# Aim of the exercise
Taking the records below, count the lines in which "will" appears and supply only the count.

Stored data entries
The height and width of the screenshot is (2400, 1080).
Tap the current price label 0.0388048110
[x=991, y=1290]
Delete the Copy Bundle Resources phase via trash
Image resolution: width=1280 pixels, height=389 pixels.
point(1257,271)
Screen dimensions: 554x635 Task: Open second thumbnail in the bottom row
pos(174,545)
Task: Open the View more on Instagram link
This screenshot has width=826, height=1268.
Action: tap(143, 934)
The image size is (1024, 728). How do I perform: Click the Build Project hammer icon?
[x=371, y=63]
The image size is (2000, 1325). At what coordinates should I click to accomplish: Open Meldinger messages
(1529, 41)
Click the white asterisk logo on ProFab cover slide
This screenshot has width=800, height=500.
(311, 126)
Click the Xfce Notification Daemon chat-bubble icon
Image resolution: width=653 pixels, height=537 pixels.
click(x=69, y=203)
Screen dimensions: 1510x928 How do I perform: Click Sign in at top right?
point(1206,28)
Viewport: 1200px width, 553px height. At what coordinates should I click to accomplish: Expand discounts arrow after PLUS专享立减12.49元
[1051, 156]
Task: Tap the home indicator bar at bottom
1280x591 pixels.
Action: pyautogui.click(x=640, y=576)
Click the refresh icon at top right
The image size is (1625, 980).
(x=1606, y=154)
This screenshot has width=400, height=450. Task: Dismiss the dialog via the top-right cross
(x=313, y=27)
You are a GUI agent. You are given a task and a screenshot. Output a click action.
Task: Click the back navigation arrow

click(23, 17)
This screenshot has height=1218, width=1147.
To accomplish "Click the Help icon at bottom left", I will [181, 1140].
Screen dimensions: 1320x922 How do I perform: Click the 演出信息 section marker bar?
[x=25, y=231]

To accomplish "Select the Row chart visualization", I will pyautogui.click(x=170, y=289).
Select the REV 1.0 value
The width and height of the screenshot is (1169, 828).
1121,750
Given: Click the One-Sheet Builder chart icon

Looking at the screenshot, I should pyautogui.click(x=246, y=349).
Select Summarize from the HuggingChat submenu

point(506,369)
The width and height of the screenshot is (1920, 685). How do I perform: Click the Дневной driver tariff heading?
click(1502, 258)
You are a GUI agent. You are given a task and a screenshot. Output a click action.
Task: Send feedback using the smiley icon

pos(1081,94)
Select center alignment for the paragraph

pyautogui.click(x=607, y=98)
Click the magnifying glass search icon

# Answer section
2